为打破以上困局,研究人员开展了一场规模宏大的“追捕行动”,利用一个名为TAR-scRNA-seq的创新分析流程,对来自28个空间转录组样本和24个单细胞样本的数据进行了整合分析,覆盖了13种癌症类型(包括乳腺癌、黑色素瘤、结直肠癌、头颈癌等)。

图1. 基于空间转录组和单细胞测序鉴定具有泛癌特性的新型lncRNA
最终鉴定出了 219,442 个候选lncRNA。尽管部分与已知数据库(如FANTOM、LncBook)有重叠,但仍有 94,795 个是完全未被注释过的全新lncRNA。

图2. 空间长读长测序和单细胞测序对肿瘤区域特异性cuTAR进行鉴定和验证
研究团队进一步探索了这些lncRNA的潜在功能。
发现许多lncRNA高度局限于肿瘤区域,有望成为精准诊断标志物。
空间共表达分析显示,这些lncRNA与p53通路、EMT等经典癌症通路的关键基因在空间上高度共表达,暗示其调控功能。
在黑色素瘤免疫治疗研究中,某些lncRNA表达变化可预测抗PD-1治疗反应。
在乳腺癌中,cuTAR215705与不良预后显著相关,其风险分层能力甚至优于经典癌基因BIRC5。
单细胞分辨率:传统空间技术分辨率不足,难以精准定位低丰度lncRNA。

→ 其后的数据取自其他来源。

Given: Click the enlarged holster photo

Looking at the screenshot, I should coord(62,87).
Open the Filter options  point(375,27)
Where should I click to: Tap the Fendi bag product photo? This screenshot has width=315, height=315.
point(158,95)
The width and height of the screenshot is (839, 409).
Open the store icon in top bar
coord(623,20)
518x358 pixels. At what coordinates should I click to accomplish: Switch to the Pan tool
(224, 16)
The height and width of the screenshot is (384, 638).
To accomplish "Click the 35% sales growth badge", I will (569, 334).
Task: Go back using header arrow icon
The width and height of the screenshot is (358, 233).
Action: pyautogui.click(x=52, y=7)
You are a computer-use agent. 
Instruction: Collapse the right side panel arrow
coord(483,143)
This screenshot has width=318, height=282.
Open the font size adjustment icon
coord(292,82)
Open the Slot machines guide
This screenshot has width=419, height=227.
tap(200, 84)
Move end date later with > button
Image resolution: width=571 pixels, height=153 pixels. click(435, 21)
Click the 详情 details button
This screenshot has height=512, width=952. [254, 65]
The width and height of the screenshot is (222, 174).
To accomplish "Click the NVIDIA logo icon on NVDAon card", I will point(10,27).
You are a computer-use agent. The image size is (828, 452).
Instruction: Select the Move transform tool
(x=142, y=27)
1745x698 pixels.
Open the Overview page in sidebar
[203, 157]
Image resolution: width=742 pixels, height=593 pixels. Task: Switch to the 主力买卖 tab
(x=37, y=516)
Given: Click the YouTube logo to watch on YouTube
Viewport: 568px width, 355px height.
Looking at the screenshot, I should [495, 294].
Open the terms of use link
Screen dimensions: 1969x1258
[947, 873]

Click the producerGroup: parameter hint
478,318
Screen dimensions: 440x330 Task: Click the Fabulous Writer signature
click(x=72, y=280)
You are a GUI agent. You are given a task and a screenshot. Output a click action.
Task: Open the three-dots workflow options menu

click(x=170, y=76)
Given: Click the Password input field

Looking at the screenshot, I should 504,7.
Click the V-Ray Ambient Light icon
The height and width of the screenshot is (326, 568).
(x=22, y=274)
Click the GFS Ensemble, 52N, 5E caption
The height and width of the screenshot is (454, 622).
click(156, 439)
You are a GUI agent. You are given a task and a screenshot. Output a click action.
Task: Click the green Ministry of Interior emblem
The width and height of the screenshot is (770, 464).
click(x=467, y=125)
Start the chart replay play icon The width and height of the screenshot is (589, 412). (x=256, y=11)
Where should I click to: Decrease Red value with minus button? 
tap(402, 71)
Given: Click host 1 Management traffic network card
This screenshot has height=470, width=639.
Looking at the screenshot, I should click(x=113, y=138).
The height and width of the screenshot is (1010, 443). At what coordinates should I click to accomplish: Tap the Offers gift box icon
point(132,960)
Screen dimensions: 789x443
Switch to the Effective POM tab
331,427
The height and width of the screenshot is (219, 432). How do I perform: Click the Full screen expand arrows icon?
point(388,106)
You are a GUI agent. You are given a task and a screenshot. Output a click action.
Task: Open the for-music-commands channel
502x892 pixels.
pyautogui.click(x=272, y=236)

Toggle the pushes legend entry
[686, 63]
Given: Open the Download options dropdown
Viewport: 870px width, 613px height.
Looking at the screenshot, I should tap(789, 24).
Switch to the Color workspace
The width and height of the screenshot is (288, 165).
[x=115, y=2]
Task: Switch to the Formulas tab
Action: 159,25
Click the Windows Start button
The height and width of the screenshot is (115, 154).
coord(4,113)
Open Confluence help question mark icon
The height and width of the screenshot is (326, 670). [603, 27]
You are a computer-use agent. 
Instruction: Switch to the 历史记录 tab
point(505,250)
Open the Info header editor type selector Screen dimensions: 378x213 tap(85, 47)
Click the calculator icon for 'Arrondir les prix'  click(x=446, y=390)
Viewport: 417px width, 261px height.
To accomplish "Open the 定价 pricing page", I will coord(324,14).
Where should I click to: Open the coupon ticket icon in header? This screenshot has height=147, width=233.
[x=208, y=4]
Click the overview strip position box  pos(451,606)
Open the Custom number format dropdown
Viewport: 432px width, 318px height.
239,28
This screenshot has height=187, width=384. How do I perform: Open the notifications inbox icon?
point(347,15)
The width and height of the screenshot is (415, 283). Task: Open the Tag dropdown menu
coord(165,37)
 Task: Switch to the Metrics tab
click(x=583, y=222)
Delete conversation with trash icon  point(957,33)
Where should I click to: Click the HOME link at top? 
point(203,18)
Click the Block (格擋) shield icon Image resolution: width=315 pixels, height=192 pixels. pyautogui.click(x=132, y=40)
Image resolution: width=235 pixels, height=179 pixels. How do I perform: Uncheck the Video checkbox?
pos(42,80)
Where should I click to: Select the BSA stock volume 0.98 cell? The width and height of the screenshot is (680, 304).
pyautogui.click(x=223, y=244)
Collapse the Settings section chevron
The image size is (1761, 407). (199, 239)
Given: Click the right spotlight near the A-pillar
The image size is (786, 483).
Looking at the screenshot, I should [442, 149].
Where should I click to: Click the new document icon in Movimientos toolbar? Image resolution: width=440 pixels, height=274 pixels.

Stereo-seq的500 nm分辨率(接近单细胞水平),让每个lncRNA的“藏身之处”无处遁形。
非poly-A捕获:许多lncRNA不含poly-A尾,传统poly-A富集方法会漏掉它们。Stereo-seq采用随机引物、全转录组捕获,不依赖poly-A,因此能“一网打尽”各种类型lncRNA——这正是原文强调的“弥补了poly-A方法的不足”。
大视野、高灵敏度:Stereo-seq的厘米级芯片可覆盖整个组织切片,同时保持亚细胞分辨率,特别适合肿瘤组织异质性的全景分析。
正是基于包括Stereo-seq在内的多平台高精度验证数据,研究团队将所有成果整合成公开数据库 SPanC-Lnc。全球科研人员可以像查地图一样,自由搜索任意lncRNA在13种癌症类型、不同细胞类型、不同组织区域的表达情况——这相当于为癌症lncRNA研究提供了一部“导航图”。
Stereo-seq已成为复杂疾病与非编码RNA研究中不可或缺的验证与发现平台。对于致力于癌症lncRNA、神经疾病、发育生物学等前沿领域的科学家而言,Stereo-seq不仅是一项空间转录组技术,更如同一台“超广角百亿像素生命照相机”,以单细胞分辨率精准捕获以往难以企及的转录组“暗物质”,锁定传统方法无法定位的关键分子靶点。
未来,随着时空组学技术的持续演进与多组学数据的深度融合,Stereo-seq有望在疾病机制解析、新型生物标志物发现及精准治疗靶点筛选中发挥更加核心的驱动作用,为生命科学与医学研究开辟全新的认知维度。